How many times have you heard (or said), “I’m so blessed …”? Usually, the rest of the sentence is something along the lines of “…to have such a great family” or “…to have a great job” or “…to have such a nice house (or car or boat or cabin or…)” or “…to have my health”, or similar statements. It all falls into the mental category of “being blessed by God”, or at least that’s what we think. But are having those THINGS (for that’s what each is) really God’s blessings? If they are, then what does it mean when you don’t have those things? What if you lose your job? What if you lose your health? Your house? Does that imply that you are somehow outside of God’s blessings? What about people in third world countries who live in a hut with dirt floors and no electricity and have to walk a mile to get water? Are they not blessed by God? What exactly are God’s blessings?

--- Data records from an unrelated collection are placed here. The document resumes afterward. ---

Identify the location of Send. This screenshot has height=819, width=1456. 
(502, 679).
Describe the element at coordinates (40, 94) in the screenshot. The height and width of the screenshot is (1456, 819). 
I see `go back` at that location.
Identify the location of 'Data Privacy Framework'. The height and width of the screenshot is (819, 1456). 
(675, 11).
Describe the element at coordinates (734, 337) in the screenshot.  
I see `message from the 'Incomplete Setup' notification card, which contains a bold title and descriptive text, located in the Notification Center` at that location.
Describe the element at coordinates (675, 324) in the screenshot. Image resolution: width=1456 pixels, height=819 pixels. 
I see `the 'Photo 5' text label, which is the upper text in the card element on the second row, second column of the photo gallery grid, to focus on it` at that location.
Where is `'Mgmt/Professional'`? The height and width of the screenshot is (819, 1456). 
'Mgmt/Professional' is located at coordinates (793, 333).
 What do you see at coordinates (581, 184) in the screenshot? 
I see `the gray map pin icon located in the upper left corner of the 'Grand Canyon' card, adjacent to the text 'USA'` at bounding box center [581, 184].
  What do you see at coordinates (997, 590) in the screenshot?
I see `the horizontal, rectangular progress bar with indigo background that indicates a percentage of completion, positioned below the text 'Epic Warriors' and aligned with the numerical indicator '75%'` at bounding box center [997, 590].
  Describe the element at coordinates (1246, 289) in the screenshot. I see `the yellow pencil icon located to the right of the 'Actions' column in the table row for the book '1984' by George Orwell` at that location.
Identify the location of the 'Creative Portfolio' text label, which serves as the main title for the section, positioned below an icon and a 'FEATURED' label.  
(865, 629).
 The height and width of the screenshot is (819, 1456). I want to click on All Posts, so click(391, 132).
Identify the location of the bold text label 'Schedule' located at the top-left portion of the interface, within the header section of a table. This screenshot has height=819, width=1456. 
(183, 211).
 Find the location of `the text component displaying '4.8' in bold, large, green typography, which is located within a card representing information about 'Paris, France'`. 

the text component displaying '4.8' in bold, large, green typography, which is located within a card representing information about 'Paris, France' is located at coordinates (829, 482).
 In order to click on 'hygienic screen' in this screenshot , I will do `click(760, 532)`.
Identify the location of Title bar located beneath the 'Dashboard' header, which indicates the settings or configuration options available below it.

First, let’s look at the definition of ‘blessed.’

  • Dictionary.com –
    • Divinely or supremely favored
    • fortunate
  • Merriam-Webster
    • Having a sacred nature
    • connected with God
    • very welcome, pleasant or appreciated
  • TheFreeDictionary.com –
    • made holy by religious ceremony; consecrated
    • worthy of deep reverence or respect
    • characterized by happiness or good fortune

Notice that there are basically two different ways to view being blessed: fortunate (lucky) or somehow connected with God (sacred/divine). I would argue that most of the time when Christians say “I’m so blessed…” they think they are referring to the divine/sacred type of blessing, but in reality, they’re just lucky.

So, let’s see what the Bible says about being blessed. First, let’s look at some Old Testament verses:

Psalm 1:1 – Blessed is the one who does not walk in step with the wicked or stand in the way that sinners take or sit in the company of mockers [NIV]

Psalm 32:1 – Blessed is the one whose transgressions are forgiven, whose sins are covered. [NIV]

Psalm 40:4 – Blessed is the one who trusts in the LORD, who does not look to the proud, to those who turn aside to false gods. [NIV]

Psalm 127:4-5 – Like arrows in the hand of a warrior, So are the children of one’s youth. How blessed is the man whose quiver is full of them; [NIV]

Psalm 146:5 – Blessed are those whose help is the God of Jacob, whose hope is in the LORD their God. [NIV]

Jeremiah 17:7 – But blessed is the one who trusts in the LORD, whose confidence is in him. [NIV]

The New Living Translation uses “how joyous” or “how joyful” instead of the word “blessed”, and other translations use “happy” or even “lucky”. Clearly, the meaning here is one of being in a positive emotional state, which arises from the actions each verse describes. And all these verses, except Psalm 127, describe a relationship with God – not hanging out with ungodly people; trusting God; having hope in God; being forgiven by God. Clearly, God’s blessings come from relationship with Him, and not from what we think He’s given us (good job, nice home, loving spouse). So, to be blessed means you are happy or joyous because you are in relationship with God– not that you have some tangible thing or things. Only Psalm 127 connects this state of well-being with having some thing – in this case, children. And in the context of the era, it was critical for a man to have many children, since many died before reaching adulthood, in those days. All of the other verses are clearly about being joyous because of our relationship with God, and describe this as ‘being blessed.’ Is this what we generally think of when we say we’re “blessed by God”? I don’t think so.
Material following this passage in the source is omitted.